DÉLIVRANCE. Mardi, le tribunal correctionnel de Toulouse a prononcé la relaxe de Céline Boussié, accusée de diffamation pour avoir dénoncé les mauvais traitements dans un centre pour enfants handicapés. Elle espère désormais qu’une véritable protection se mette en place pour les lanceurs d’alerte.
© Franck Alix« Quand le mot relaxe a été prononcé, je n’ai pas vraiment compris. Ce n’est qu’au moment ou toute la salle s’est levée pour applaudir que j’ai réalisé.
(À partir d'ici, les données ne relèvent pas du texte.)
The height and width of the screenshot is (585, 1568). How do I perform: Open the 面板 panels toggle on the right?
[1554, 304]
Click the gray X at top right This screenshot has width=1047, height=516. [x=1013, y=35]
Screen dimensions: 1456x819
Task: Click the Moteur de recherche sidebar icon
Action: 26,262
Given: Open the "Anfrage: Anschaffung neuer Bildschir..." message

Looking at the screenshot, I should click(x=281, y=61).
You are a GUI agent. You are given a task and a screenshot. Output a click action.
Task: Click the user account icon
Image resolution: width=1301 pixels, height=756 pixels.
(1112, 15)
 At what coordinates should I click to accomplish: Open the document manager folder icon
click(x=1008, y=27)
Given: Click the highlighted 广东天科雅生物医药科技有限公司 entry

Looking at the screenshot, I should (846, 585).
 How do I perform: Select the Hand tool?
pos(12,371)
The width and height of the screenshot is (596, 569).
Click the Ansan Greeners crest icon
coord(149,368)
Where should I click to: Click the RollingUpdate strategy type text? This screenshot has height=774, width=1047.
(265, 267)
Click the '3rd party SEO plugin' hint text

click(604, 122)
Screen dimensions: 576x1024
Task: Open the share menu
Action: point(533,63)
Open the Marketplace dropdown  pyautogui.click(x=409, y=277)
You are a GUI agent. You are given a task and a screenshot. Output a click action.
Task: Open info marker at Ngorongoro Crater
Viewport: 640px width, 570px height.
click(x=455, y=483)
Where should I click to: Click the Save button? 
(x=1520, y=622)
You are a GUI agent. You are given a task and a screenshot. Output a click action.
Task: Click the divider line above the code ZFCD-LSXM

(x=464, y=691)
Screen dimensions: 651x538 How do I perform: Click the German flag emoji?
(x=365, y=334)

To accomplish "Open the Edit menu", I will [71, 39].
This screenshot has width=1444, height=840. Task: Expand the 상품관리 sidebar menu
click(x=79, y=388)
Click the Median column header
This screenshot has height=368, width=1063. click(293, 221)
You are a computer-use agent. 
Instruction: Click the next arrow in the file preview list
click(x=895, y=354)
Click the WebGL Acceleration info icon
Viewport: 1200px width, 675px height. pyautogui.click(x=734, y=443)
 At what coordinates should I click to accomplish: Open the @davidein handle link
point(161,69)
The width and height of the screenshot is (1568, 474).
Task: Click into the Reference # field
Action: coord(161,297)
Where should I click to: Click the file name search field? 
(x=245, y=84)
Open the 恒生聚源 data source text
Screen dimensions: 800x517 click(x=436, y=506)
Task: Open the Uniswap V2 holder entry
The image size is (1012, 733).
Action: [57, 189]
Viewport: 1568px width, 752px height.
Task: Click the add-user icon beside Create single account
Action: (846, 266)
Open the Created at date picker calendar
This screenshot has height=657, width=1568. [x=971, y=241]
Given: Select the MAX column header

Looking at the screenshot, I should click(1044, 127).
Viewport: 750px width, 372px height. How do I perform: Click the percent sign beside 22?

Je me suis dit : ça y est, on a réussi pour les enfants », raconte Céline Boussié au lendemain du verdict rendu par le tribunal correctionnel de Toulouse. Intimement, celle qui était poursuivie en diffamation pour avoir dénoncé de mauvais traitements dans un établissement accueillant des enfants handicapés était persuadée qu’elle allait être condamnée. Comme deux autres anciens salariés de l’Institut médico-educatif (IME) de Moussaron avant elle. Le soulagement a donc été immense à l’annonce de la décision. « Pas pour moi, mais pour les enfants et les ados victimes de maltraitances. Cette relaxe, c’est une reconnaissance des dysfonctionnements que nous avons été plusieurs à signaler », précise Céline Boussié.
Les messages de soutien écrits par des parents ou des enfants étaient nombreux mardi, accrochés aux grilles de tribunal. Et l’émotion était grande à la sortie de Céline Boussié tant ce jugement comporte une dimension symbolique. C’est en effet la première fois qu’une lanceuse d’alerte est relaxée en France. Même si elle trouve « le costume trop grand » pour elle, Céline Boussié est déterminée à continuer le combat pour la reconnaissance de ce statut et une véritable protection. Afin que d’autres n’aient pas à subir le harcèlement moral qu’elle et ses enfants ont enduré. « Actuellement, il n’y a rien qui met à l’abri ceux qui dénoncent. Ils sont licenciés, mis sur le bas côté et montrés du doigt », regrette Jean-Marc Dubois, candidat suppléant de Céline Boussié pour la France Insoumise aux législatives dans le Lot-et-Garonne.
En 2016, la loi Sapin 2 avait pourtant défini le statut de lanceur d’alerte et les manières de les protéger. « Mais le domaine médico-social n’était pas inclus dans le dispositif et entre temps, cette loi a été vidée de son sens par les ordonnances sur la loi travail. Il y a également une jurisprudence datant de 2007 sur l’interdiction de licenciement de salariés dénonçant des dysfonctionnements, mais qui n’est jamais appliquée », détaille Céline Boussié, qui appelle de ses vœux le projet de plateforme de soutien juridique, psychologique et financier porté par le groupe de la France Insoumise à l’Assemblée nationale. Elle s’estime chanceuse. Durant cette période difficile, elle a bénéficié de la solidarité de nombreuses associations, d’amis proches et même de ses avocats qui lui ont offert leurs frais d’honoraires.
Forte du verdict rendu mardi, la femme de 42 ans qui bénéficie d’une Allocation de solidarité spécifique, peut enfin se tourner vers l’avenir et aimerait mettre son expérience à profit à travers la formation professionnelle. Mais la partie n’est pas tout à fait terminée. Il lui reste à passer devant les prud’hommes pour sa procédure de licenciement. Malgré un rapport accablant de l’Agence régionale de santé et une mise sous tutelle provisoire, l’IME de Moussaron n’a jamais été condamné. « On va d’abord savourer. Ensuite, on se donnera le temps pour envisager des poursuites », souffle la lanceuse d’alerte.